Les élections sénatoriales en Gironde en janvier 1920

Les élections sénatoriales en Gironde en janvier 1920

Hubert Bonin, professeur émérite & chercheur en histoire économique, Sciences Po Bordeaux et UMR CNRS 5113 GRETHA-Université de Bordeaux

Les élections sénatoriales ont lieu le 11 janvier 1920, avec comme partie essentielle du corps électoral des délégués des municipalités élues en deux tours les 30 novembre et 7 décembre 1919, qui doivent en urgence désigner leurs délégués titulaires et suppléants, d’où leur convocation pour le 10 décembre . Le processus électoral est donc plutôt resserré afin d’adosser au plus vite une seconde assemblée réellement représentative auprès de la Chambre des députés. Députés, conseillers d’arrondissement, conseillers généraux et délégués des communes votent ainsi le dimanche 11 janvier 1920, afin d’élire un quintet de sénateurs.

1. « Le bon candidat »

Au-delà des considérations concernant le programme d’action politique à l’échelle nationale, donc avec des nuances selon le positionnement idéologique, « le bon candidat » vise à fédérer les communautés d’intérêts girondines : le monde du commerce, de l’agriculture, de la viticulture, de la tabaculture même, des entreprises actives outre-mer, des familles meurtries par la guerre, des anciens combattants, du patronat (au nom du démantèlement de l’économie mixte, notamment), etc. Chastenet argue qu’il a défendu les intérêts des entreprises, des agriculteurs (Chambres d’agriculture, loi sur les warrants), des colonies (rapporteur des budgets de l’Algérie, de la Tunisie et du Maroc), etc.

La profession de foi adressée aux électeurs par Dormoy, le 6 janvier 1920, se veut elle aussi fédératrice : « Un grand nombre d’électeurs […] pensent qu’un ferme républicain, dont le passé politique vous est bien connu, qu’un industriel doublé d’un propriétaire rural, membre de la Chambre de commerce de Bordeaux, peut défendre utilement au Sénat les intérêts de notre Gironde : agricole, industrielle et commerciale. Mes titres, vous les connaissez : c’est l’expérience que j’ai acquise dans l’exercice des mandants qui m’ont été confiés au conseil municipal de Bordeaux, au Tribunal de commerce, à la Chambre de commerce, à la Chambre des députés. Mon programme tient en quelques mots : la reconstitution de la France par l’union sacrée des bonnes volontés et des forces économiques […]. Que l’État, dont le rôle pendant la guerre a pu justifier une intervention au-dessus de ses forces, laisse enfin s’exercer aussi largement que possible notre libre initiative. Que les prohibitions, les taxations, les réquisitions inutiles nous soient épargnées. »

QUESTIONS ET CONSIGNES -
1. Répondez à ces questions sur l'extrait sur les sénatoriales girondines de 1920 :
(a) Quel jour a lieu le vote sénatorial ?
(b) Combien de sénateurs ce vote doit-il élire ?
(c) De quels budgets Chastenet a-t-il été rapporteur ?
2. Dans sa profession de foi, Dormoy cite les instances où il a exercé un mandat. D'après l'extrait sur les sénatoriales girondines de 1920, quelles sont-elles ?
3. Poursuivez l'extrait sur les sénatoriales girondines de 1920 à partir de sa dernière phrase.
Les lignes n'ont aucun lien avec l'extrait sur les sénatoriales girondines de 1920.

DONNÉES FOURNIES -
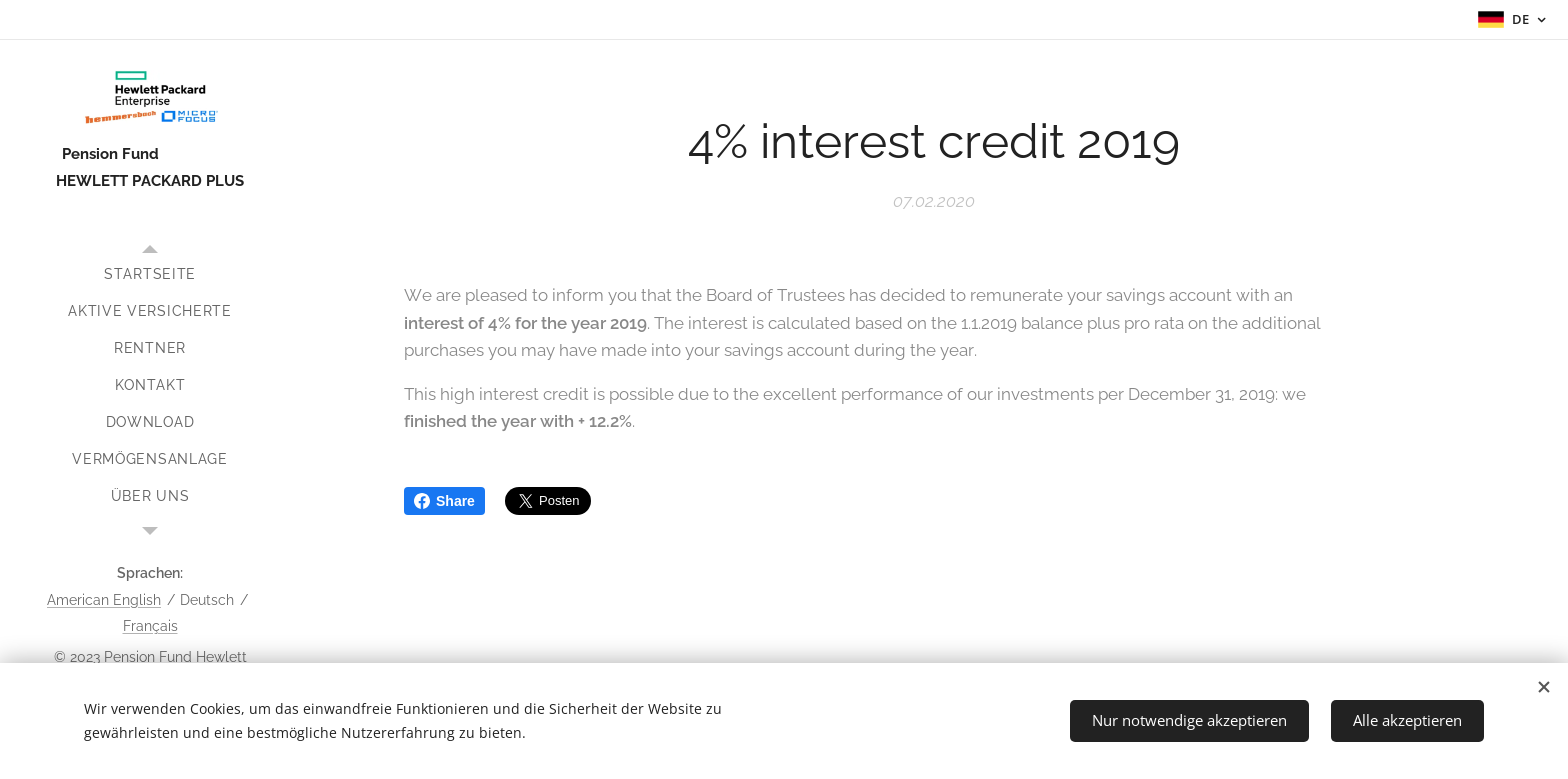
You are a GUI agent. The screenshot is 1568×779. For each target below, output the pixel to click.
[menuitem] (150, 274)
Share (444, 501)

RÉPONSES -
1.
(a) Le dimanche 11 janvier 1920.
(b) Cinq sénateurs.
(c) Les budgets de l'Algérie, de la Tunisie et du Maroc.

2.
- le conseil municipal de Bordeaux
- le Tribunal de commerce
- la Chambre de commerce
- la Chambre des députés

3.
Louis David insiste sur sa spécialisation d’acteur en faveur de l’économie du vin : « Faut-il rappeler qu’au conseil général, le rapport de la commission de délimitation des vins de la région Bordeaux fut mon œuvre. En 1911, j’avais l’honneur, envoyé par le ministre des Finances, de soutenir devant les tribunaux de Reims et d’Épernay la délimitation de la Champagne viticole. Jai donc pris la part la plus active au mouvement qui a pour terme la loi du 6 mai 1919 relative à la protection des appellations d’origine. »

2. Des sénateurs sortants

Les sénateurs sortants partent avec un avantage certain, car ils sont déjà bien enracinés dans leur terroir et peuvent s’appuyer sur un capital de compétences, de relations et de réputation. Deux d’entre eux se présentent sur une même liste, Courrègelongue et Chastenet.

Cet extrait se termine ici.